5. Improve supply chain speed, flexibility, and agility
Reduce the time and expense associated with bid and proposal development. Manufacturers can accelerate procurement via a collaboration engine to understand suppliers’ granular manufacturing costs and capabilities. Digital factories can also help streamline the quoting process itself. For established manufacturer-supplier relationships, the sourcing model can be refined to support a “zero-RFQ” process where manufacturers issue a purchase order for a design without waiting for a quote at all. Read how rail transportation manufacturer Alstom dramatically improved its sourcing process by implementing a Zero-RFQ process.
Develop a Strong Digital Thread for Measurable Success
More than 80% of CEOs plan to increase their investments in digital transformation, according to a 2021 survey from industry analyst firm Gartner. While this reflects urgency in gaining new capabilities and curtailing costs, it’s unclear how successful these efforts will be. Consulting firm the Keenfolks reports that nearly three-quarters of organizations are struggling to calculate the ROI of their digital transformation spend.

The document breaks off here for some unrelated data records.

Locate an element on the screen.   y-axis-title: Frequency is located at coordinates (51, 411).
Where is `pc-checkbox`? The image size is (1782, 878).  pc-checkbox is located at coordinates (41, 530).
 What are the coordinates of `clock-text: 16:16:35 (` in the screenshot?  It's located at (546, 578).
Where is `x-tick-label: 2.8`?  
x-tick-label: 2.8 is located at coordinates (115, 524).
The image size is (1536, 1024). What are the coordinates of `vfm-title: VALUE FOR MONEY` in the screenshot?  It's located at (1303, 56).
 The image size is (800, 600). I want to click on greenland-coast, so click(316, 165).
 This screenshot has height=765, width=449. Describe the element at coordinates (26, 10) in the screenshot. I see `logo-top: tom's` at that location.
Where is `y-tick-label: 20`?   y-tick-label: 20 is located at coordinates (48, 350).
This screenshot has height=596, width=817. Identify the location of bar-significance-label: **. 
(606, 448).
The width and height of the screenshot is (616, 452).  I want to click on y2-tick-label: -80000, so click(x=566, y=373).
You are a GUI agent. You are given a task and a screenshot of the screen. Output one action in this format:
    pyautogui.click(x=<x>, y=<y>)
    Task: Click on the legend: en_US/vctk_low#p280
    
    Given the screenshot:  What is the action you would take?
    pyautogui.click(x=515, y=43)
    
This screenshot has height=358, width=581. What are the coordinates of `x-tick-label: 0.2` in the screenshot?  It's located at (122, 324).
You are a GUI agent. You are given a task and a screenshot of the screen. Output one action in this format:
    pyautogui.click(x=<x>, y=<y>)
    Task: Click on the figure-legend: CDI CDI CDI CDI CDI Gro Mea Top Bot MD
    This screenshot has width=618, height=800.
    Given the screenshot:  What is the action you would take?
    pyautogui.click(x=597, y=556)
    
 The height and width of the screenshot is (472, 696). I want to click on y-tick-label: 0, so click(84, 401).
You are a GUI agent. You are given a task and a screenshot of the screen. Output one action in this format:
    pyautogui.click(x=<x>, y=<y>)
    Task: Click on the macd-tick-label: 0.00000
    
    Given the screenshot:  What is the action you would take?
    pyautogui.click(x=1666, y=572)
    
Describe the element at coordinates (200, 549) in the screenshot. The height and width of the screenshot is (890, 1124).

Manufacturers have a clear opportunity to cut costs and time to market by aligning product design closely with procurement and production. Digital transformation initiatives that use the digital thread to connect departments have an opportunity to realize quantifiable benefits quickly. Organizations can measure success by evaluating new digital transformation capabilities enabled and how extensively they are used throughout the enterprise via the digital thread.